* Task objective *
Rewrite the listing below with every "screenshot" renamed to "screen capture", keeping all other text the same and leaving out the pictures.

(Word and element pointing listing)
## start

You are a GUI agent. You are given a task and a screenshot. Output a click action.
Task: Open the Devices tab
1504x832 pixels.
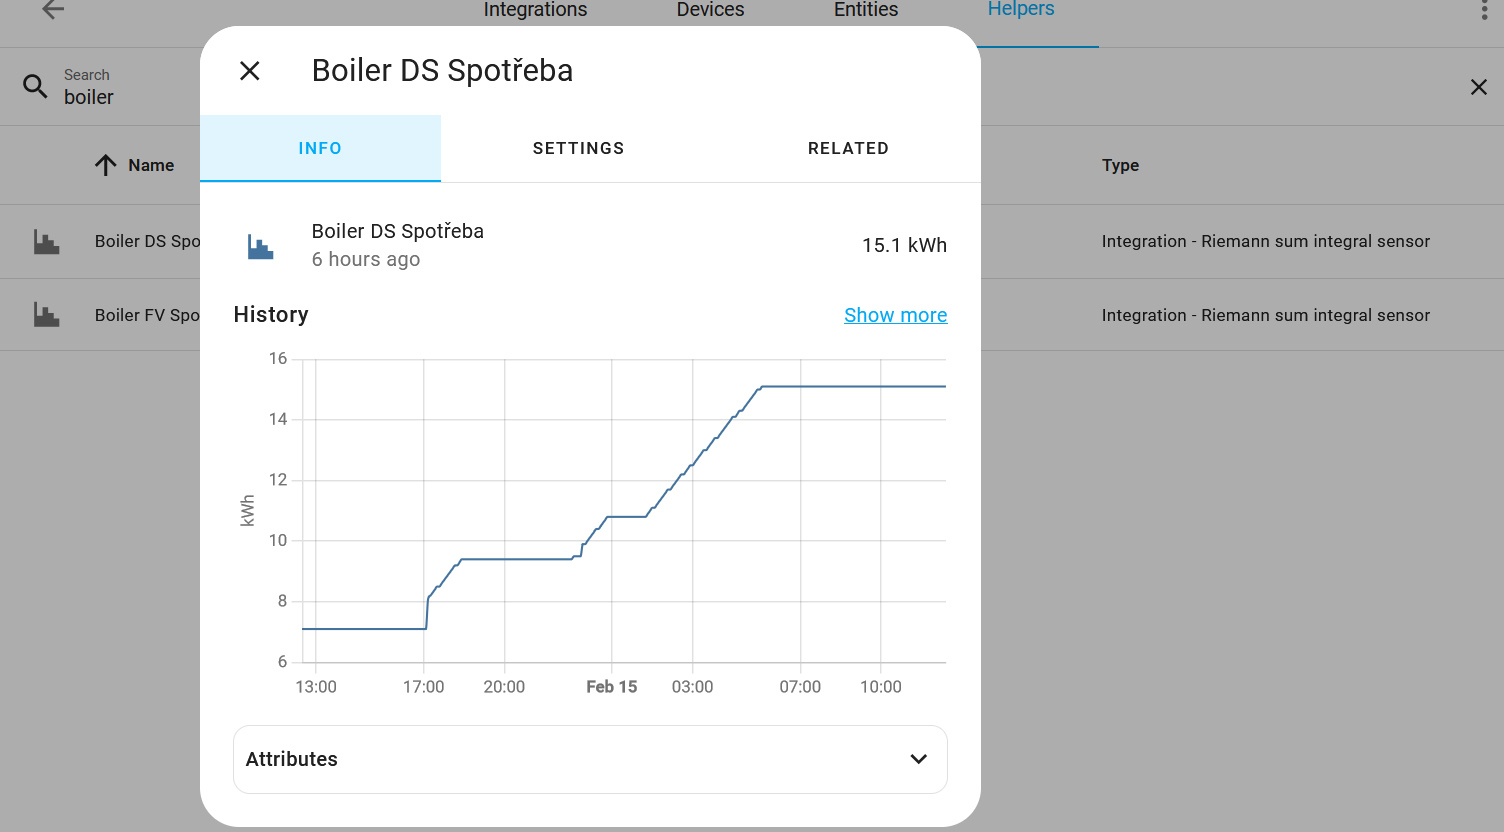pyautogui.click(x=710, y=10)
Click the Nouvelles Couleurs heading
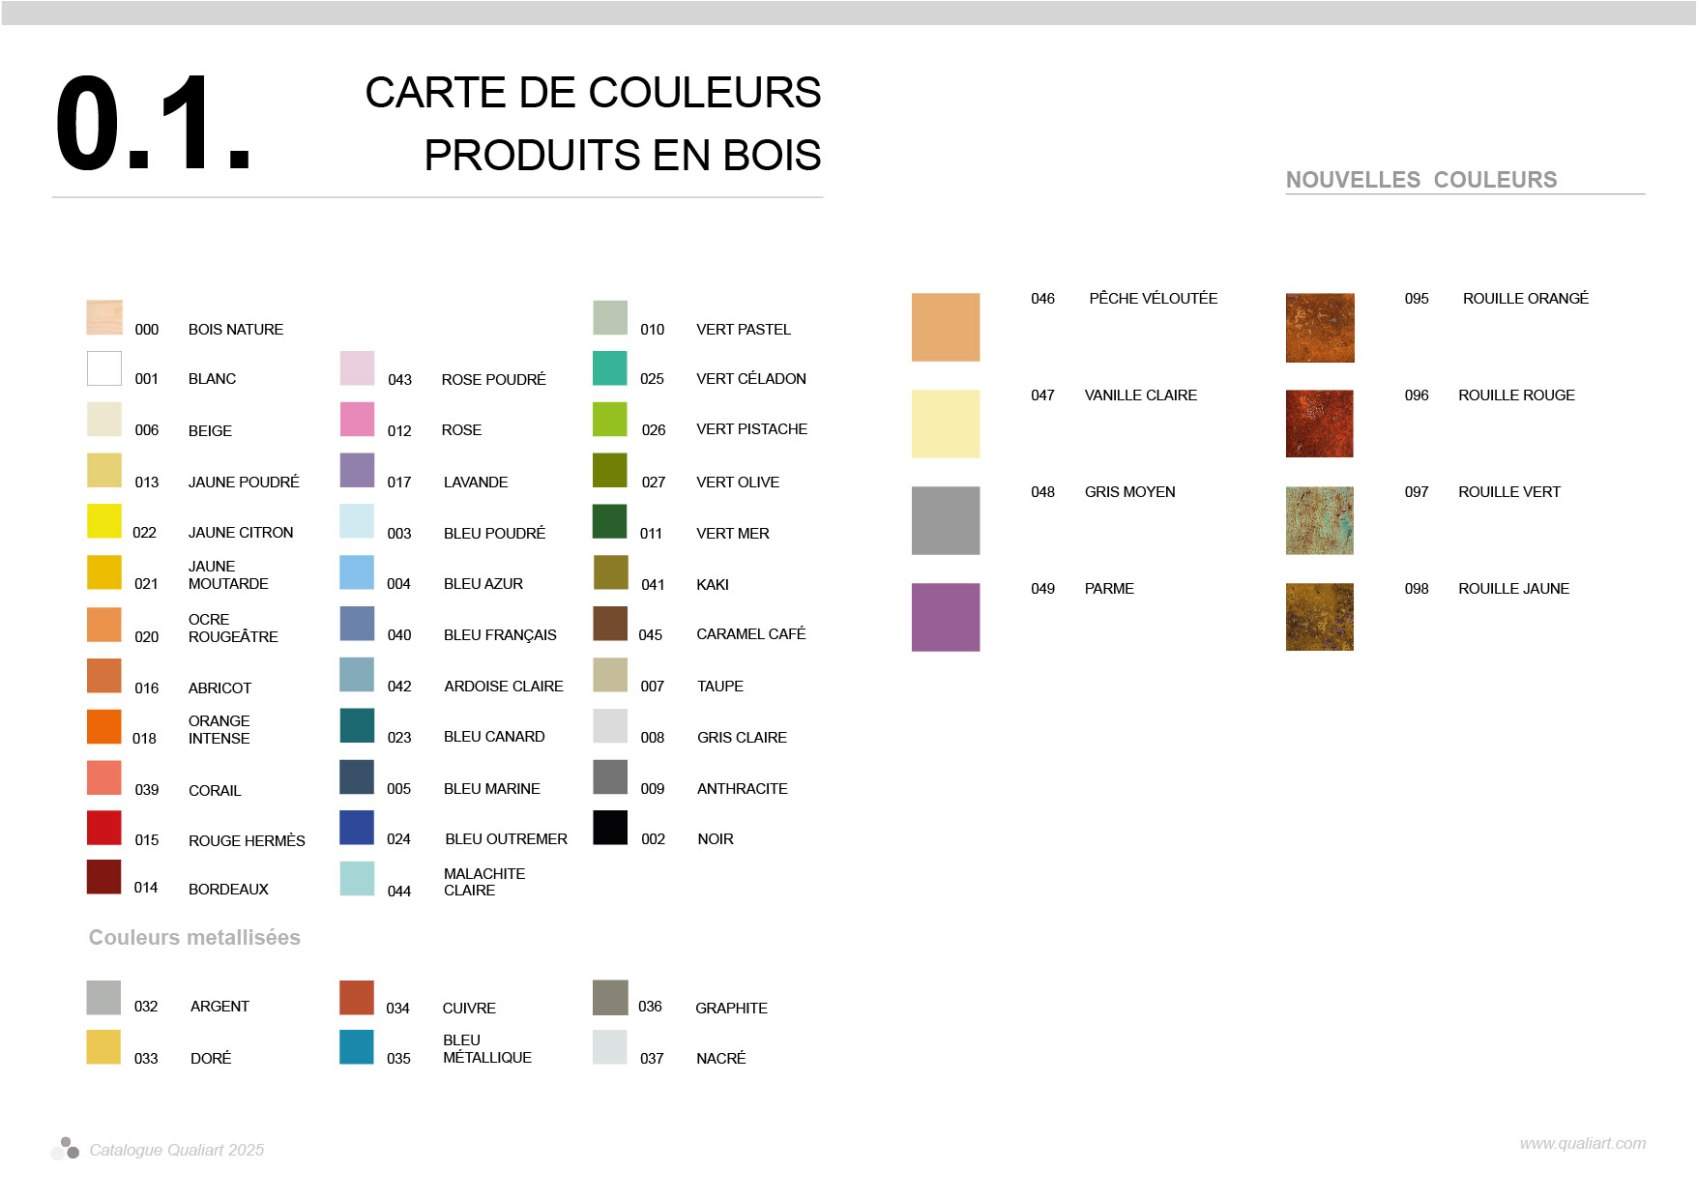 click(x=1421, y=180)
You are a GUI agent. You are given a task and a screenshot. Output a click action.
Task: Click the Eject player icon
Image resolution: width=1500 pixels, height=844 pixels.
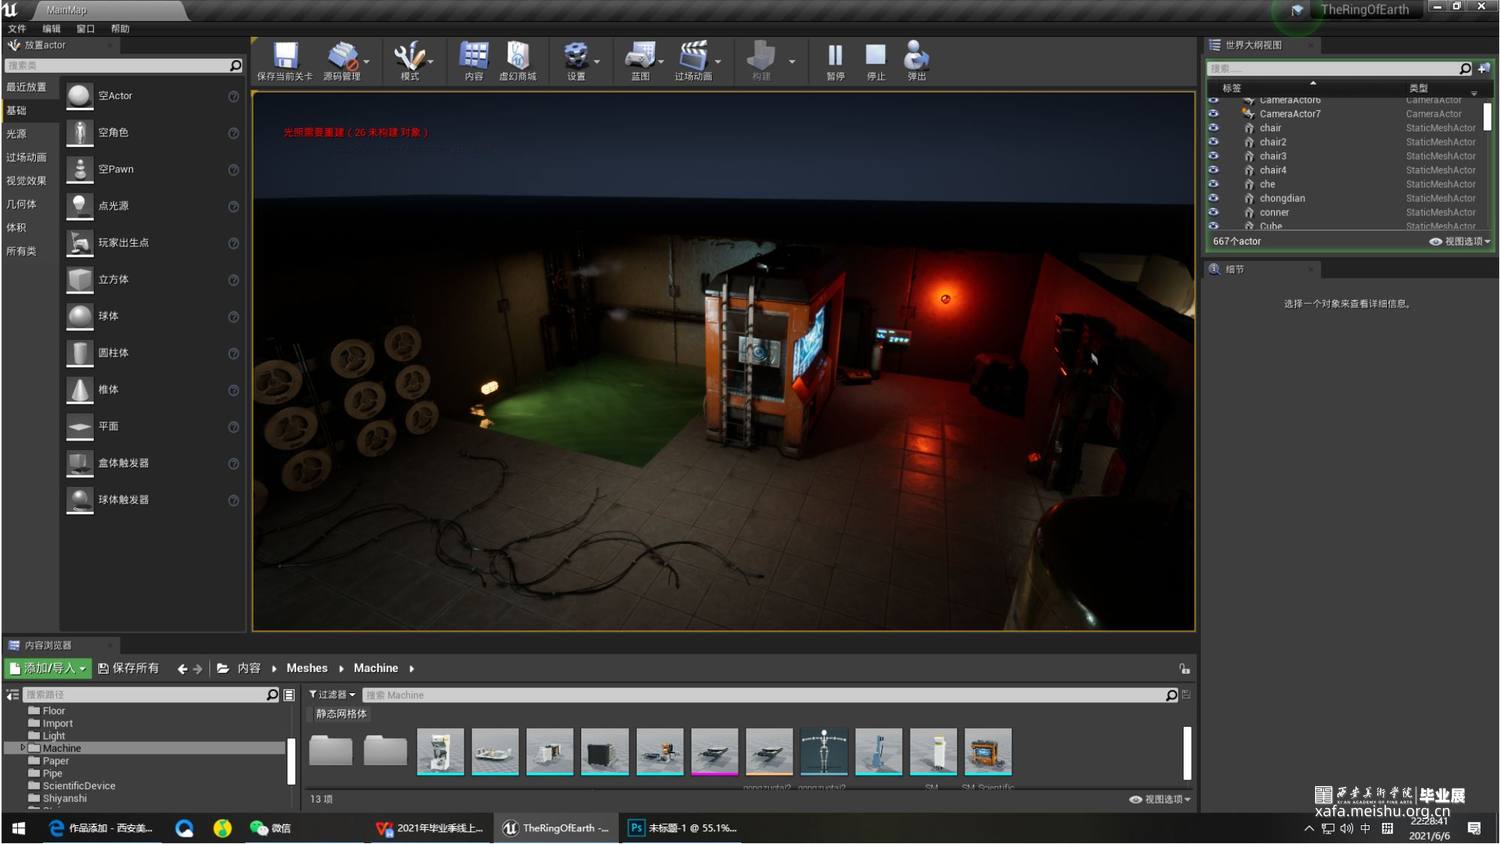click(916, 56)
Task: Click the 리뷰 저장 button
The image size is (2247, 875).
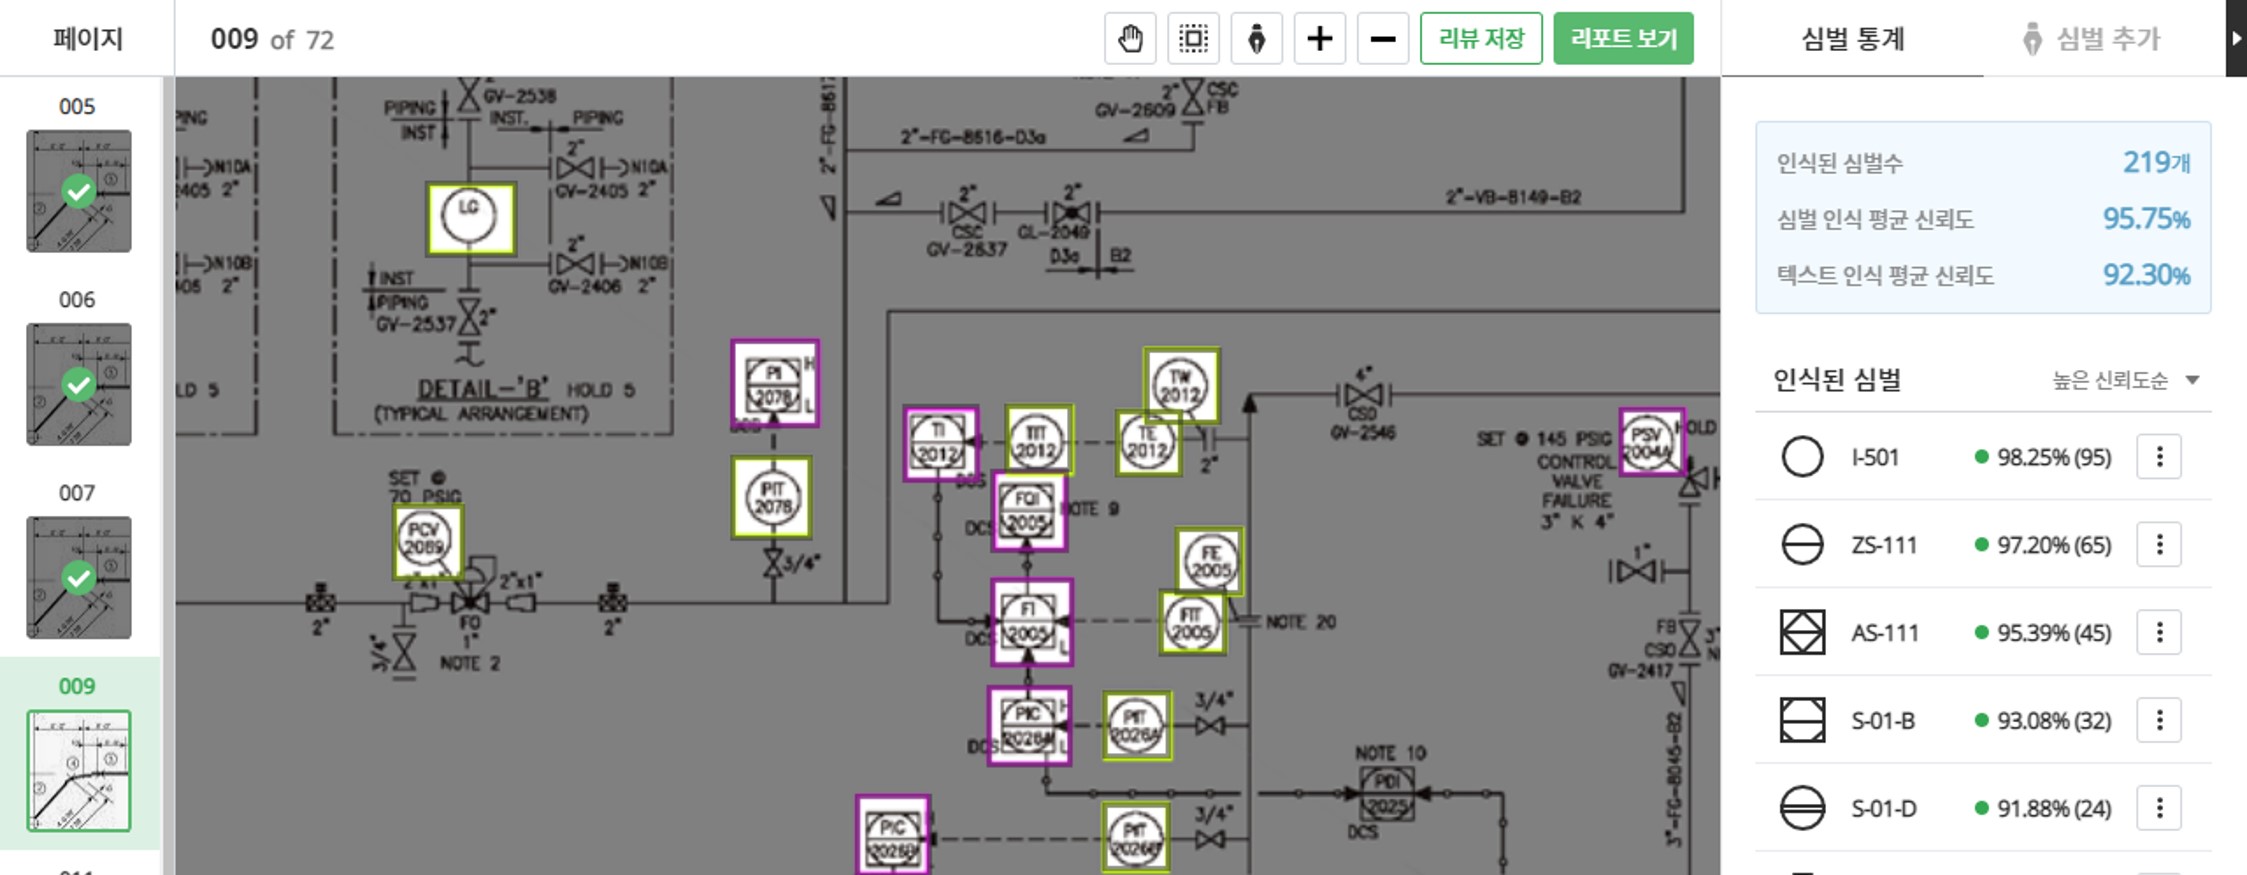Action: tap(1481, 39)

## end

* Response *
You are a GUI agent. You are given a task and a screen capture. Output a click action.
Task: Open the Devices tab
1504x832 pixels.
pyautogui.click(x=710, y=10)
Click the Nouvelles Couleurs heading
 click(x=1421, y=180)
You are a GUI agent. You are given a task and a screen capture. Output a click action.
Task: Click the Eject player icon
Image resolution: width=1500 pixels, height=844 pixels.
click(916, 56)
Task: Click the 리뷰 저장 button
The image size is (2247, 875).
Action: tap(1481, 39)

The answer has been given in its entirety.